08 - SONHO e REALIDADE
Sonho e realidade.
Folhas paralelas, inseparáveis, avançavam nos
lugares mais inóspitos da mente de Carlota.
Nesses locais, nessas folhas, estavam desenhados
círculos imaginários que se retorciam e giravam sem cessar. Ela era prisioneira
do seu próprio sonho, e julgava ter sido lançada para o meio dessas linhas onde
se fabricavam todas as situações inexplicáveis que lhe iam ocorrendo.
O sino da torre tocou no seu sonho, e tocou na
realidade.
O som que fez foi quase idêntico, o ar vibrou no
mesmo comprimento de onda e possuía a mesma temperatura.
Na realidade, o tempo moveu-se na direção oposta à
do sonho, e o vento fez-se sentir, o que tornou o ruído mais abafado.
No sonho, tudo aconteceu com maior nitidez, apesar
das cores serem menos vibrantes, e o som do sino foi mais audível.
Tudo o mais foi idêntico, mas apenas no ínfimo
intervalo entre essas folhas se podia decifrar qual delas era uma, e qual era a
outra.
Folha do sonho, folha da realidade, e Ana Carlota
tinha logo de ter ficado entalada nesse espaço, nesse ínfimo intervalo que as
separava e de onde é muito difícil conseguir escapar. Fugiu de casa com tanta
rapidez que entrou naquele espaço acanhado sem se ter apercebido. No dia em que
isso aconteceu, tudo aumentou de tamanho e ficou maior do que o mundo. Ela não
sabia, nem podia adivinhar, mas ao fazê-lo deixou de pertencer ao mundo dos
sonhos, e também deixou de fazer parte da realidade.
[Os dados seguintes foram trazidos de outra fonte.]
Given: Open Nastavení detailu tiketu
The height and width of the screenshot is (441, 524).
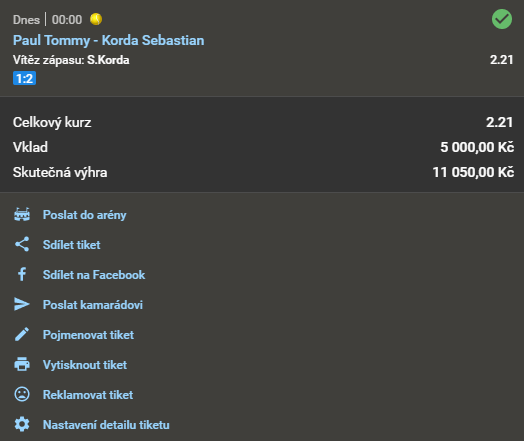Looking at the screenshot, I should tap(106, 425).
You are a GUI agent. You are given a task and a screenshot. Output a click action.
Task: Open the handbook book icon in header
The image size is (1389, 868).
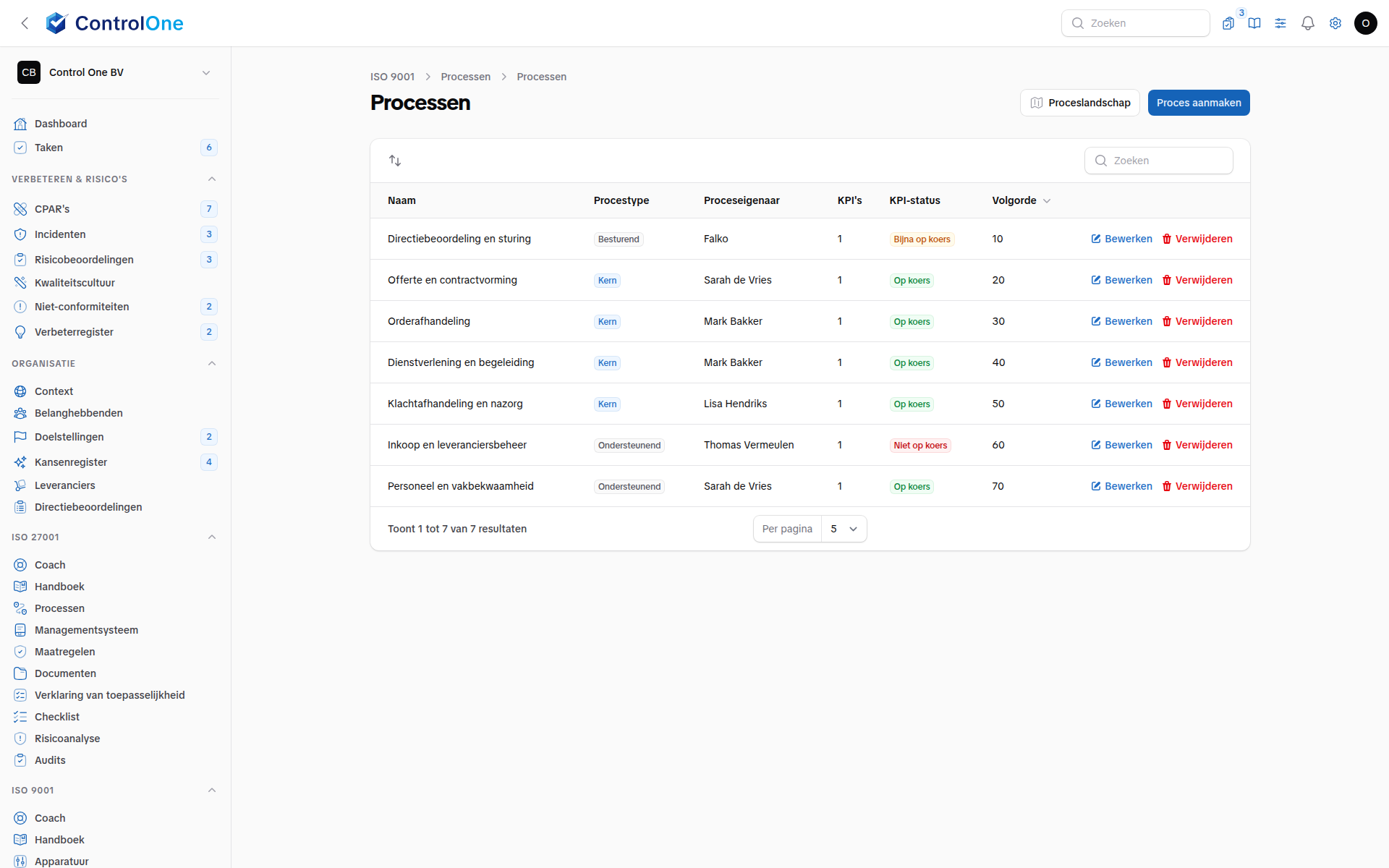coord(1254,23)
Não entendia o que se estava a passar com ela, e
ficou com medo de sonhar. Ter medo de sonhar era muito pior do que ter medo da
realidade, mas isso ela já sabia.
Carlota culpou os seus sonhos por todo aquele
desgoverno.
O cheiro a vomitado continuava bem presente e ativo
na sua memória, o que muito a incomodava, mas mesmo assim ela não parava de
correr, jurou a si própria fazê-lo apenas quando voltasse a ser confrontada com
uma sensação de aparente realidade. Necessitava de ter essa garantia, e ainda
não se sentia suficientemente segura para parar de correr.